=== ENTRIES SUPPLIED ===

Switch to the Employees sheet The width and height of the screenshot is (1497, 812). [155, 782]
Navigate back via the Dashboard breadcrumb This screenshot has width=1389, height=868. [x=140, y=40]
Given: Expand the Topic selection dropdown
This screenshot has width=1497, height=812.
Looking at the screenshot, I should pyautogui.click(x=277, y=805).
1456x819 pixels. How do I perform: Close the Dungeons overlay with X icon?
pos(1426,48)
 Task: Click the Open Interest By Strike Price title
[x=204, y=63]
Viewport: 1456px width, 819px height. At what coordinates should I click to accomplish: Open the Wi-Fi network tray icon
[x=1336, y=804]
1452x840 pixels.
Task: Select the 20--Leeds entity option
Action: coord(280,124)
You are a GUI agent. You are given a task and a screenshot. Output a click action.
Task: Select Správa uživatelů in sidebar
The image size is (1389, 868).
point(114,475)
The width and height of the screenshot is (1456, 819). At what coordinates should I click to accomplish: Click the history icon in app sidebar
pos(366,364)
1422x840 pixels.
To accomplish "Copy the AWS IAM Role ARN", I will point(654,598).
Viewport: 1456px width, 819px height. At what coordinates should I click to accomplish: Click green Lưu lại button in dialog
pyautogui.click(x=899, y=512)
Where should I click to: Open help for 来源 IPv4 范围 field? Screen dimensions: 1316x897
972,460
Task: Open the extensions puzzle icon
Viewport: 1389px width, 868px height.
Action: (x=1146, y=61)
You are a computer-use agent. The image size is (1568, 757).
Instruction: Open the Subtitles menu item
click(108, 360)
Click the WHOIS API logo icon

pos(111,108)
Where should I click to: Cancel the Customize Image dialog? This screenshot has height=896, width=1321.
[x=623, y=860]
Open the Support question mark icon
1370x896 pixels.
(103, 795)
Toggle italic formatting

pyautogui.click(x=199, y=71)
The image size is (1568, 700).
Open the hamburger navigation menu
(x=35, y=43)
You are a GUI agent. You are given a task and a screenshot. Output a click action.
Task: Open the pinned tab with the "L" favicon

===

→ WORK INSTRUCTION: Could you give every entry again, exactly as written?

→ TASK RESULT:
Switch to the Employees sheet The width and height of the screenshot is (1497, 812). [155, 782]
Navigate back via the Dashboard breadcrumb This screenshot has width=1389, height=868. [x=140, y=40]
Given: Expand the Topic selection dropdown
This screenshot has width=1497, height=812.
Looking at the screenshot, I should pyautogui.click(x=277, y=805).
1456x819 pixels. How do I perform: Close the Dungeons overlay with X icon?
pos(1426,48)
 Task: Click the Open Interest By Strike Price title
[x=204, y=63]
Viewport: 1456px width, 819px height. At what coordinates should I click to accomplish: Open the Wi-Fi network tray icon
[x=1336, y=804]
1452x840 pixels.
Task: Select the 20--Leeds entity option
Action: coord(280,124)
You are a GUI agent. You are given a task and a screenshot. Output a click action.
Task: Select Správa uživatelů in sidebar
The image size is (1389, 868).
point(114,475)
The width and height of the screenshot is (1456, 819). At what coordinates should I click to accomplish: Click the history icon in app sidebar
pos(366,364)
1422x840 pixels.
To accomplish "Copy the AWS IAM Role ARN", I will point(654,598).
Viewport: 1456px width, 819px height. At what coordinates should I click to accomplish: Click green Lưu lại button in dialog
pyautogui.click(x=899, y=512)
Where should I click to: Open help for 来源 IPv4 范围 field? Screen dimensions: 1316x897
972,460
Task: Open the extensions puzzle icon
Viewport: 1389px width, 868px height.
Action: (x=1146, y=61)
You are a computer-use agent. The image size is (1568, 757).
Instruction: Open the Subtitles menu item
click(108, 360)
Click the WHOIS API logo icon

pos(111,108)
Where should I click to: Cancel the Customize Image dialog? This screenshot has height=896, width=1321.
[x=623, y=860]
Open the Support question mark icon
1370x896 pixels.
(103, 795)
Toggle italic formatting

pyautogui.click(x=199, y=71)
The image size is (1568, 700).
Open the hamburger navigation menu
(x=35, y=43)
You are a GUI agent. You are given a task and a screenshot. Output a click action.
Task: Open the pinned tab with the "L" favicon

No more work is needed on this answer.